Comment by karel-3d

4 days ago

I find the actual paper more readable and understandable than this summarization.

https://eprint.iacr.org/2025/118

I also had to just go to the paper. It was really difficult trying to get through the article. Needlessly hyped language like "proving lies" and hyperfixations on things like leaking boats... felt like the author was either out of their element or inexperienced with math comms. However, the article still provides a bit of context that the paper doesn't.

That said, this is honestly just a bad article that is needlessly sensationalized and fails to impart any real knowledge.

  • (Note: the original title was "Computer Scientists Figure Out How To Prove Lies" before being changed by the admin)

    I honestly think that Quanta Magazine just found the perfect formula to farm HN traffic. The titles are clearly carefully engineered for this audience: not the outright clickbait of university press releases, but vague profoundness that lets us upvote without reading the whole thing and then chime in with tangential anecdotes.

    I don't think they're bad people, but I honestly think they end up on the front page multiple times a week not on the quality of the articles alone.

  • > That said, this is honestly just a bad article that is needlessly sensationalized and fails to impart any real knowledge.

    There's a joke to be made here, since the issue is with zero-knowledge proof systems.

They do at least link to that in the 4th paragraph of the article.
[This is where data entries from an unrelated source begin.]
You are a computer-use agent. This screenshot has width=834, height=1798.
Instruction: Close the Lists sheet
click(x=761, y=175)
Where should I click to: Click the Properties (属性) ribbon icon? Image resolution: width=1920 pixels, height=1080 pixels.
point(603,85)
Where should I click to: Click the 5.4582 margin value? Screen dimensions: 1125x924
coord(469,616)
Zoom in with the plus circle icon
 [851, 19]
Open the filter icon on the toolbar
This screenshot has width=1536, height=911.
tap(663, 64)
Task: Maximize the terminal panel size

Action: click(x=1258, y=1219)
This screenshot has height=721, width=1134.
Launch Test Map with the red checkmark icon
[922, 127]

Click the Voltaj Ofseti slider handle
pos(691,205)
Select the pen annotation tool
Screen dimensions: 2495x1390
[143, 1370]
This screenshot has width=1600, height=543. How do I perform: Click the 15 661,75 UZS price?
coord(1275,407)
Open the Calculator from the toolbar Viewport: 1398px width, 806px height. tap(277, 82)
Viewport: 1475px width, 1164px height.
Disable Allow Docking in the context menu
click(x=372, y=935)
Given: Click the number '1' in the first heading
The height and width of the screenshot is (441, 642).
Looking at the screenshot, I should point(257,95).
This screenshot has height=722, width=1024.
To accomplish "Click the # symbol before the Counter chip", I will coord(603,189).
Many of these summary articles don't do that.

That's the case with many cryptographic explanations for laypeople, in my experience (as mostly a layperson).

Maybe all these elaborate analogies of Alice walking into a cave and Bob yelling which exit she should come out of, Alice wanting to sell Bob a Hamiltonian cycle trustlessly, Alice and Bob mixing buckets of paint and shipping them via the mail back and forth etc. are working for some people, but it's not me.